▸ DESCRIPTION OF THE TASK: The lines from the one holding "The height and" to the final line of the listing below are to be duplicated exactly, with both ends included and pictures omitted.

▸ INFORMATION:
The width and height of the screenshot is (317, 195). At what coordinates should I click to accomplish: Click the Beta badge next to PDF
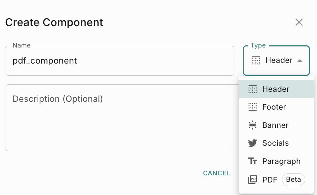pyautogui.click(x=293, y=180)
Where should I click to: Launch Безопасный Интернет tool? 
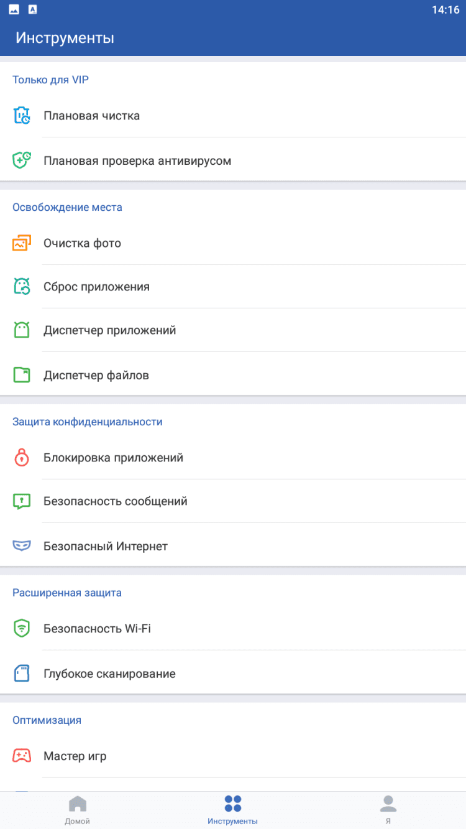click(106, 546)
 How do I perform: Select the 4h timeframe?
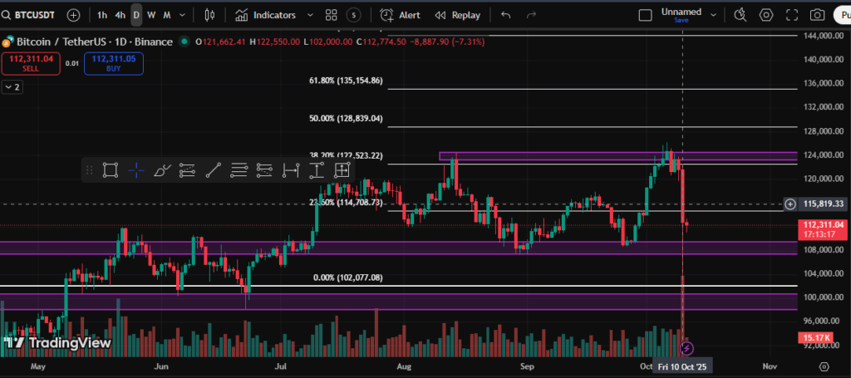tap(121, 15)
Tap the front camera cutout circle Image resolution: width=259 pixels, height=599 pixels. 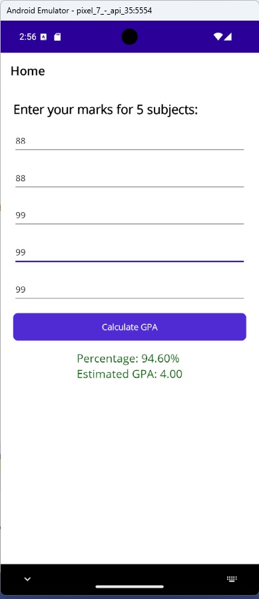coord(129,37)
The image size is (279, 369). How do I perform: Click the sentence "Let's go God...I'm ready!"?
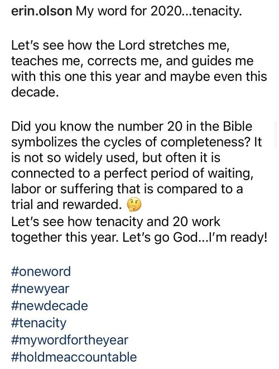coord(195,238)
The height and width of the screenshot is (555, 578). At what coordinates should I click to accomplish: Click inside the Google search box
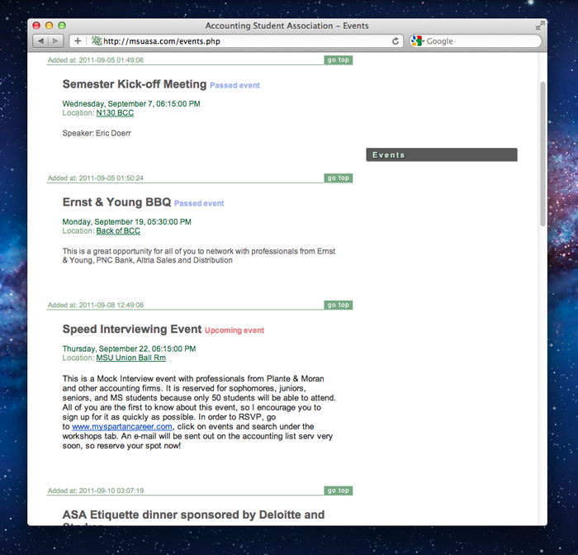[x=479, y=41]
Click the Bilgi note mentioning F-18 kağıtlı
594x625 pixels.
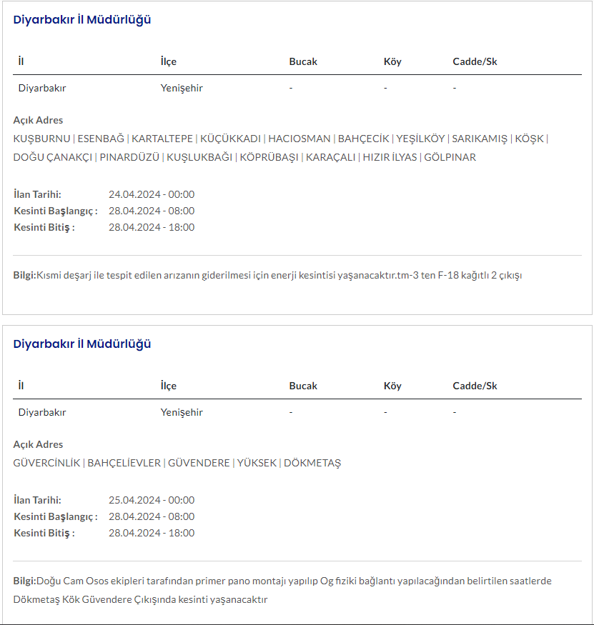coord(267,275)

▸ RESULT:
The height and width of the screenshot is (555, 578). At what coordinates should I click to accomplish: Click inside the Google search box
[x=479, y=41]
Click the Bilgi note mentioning F-18 kağıtlı
594x625 pixels.
coord(267,275)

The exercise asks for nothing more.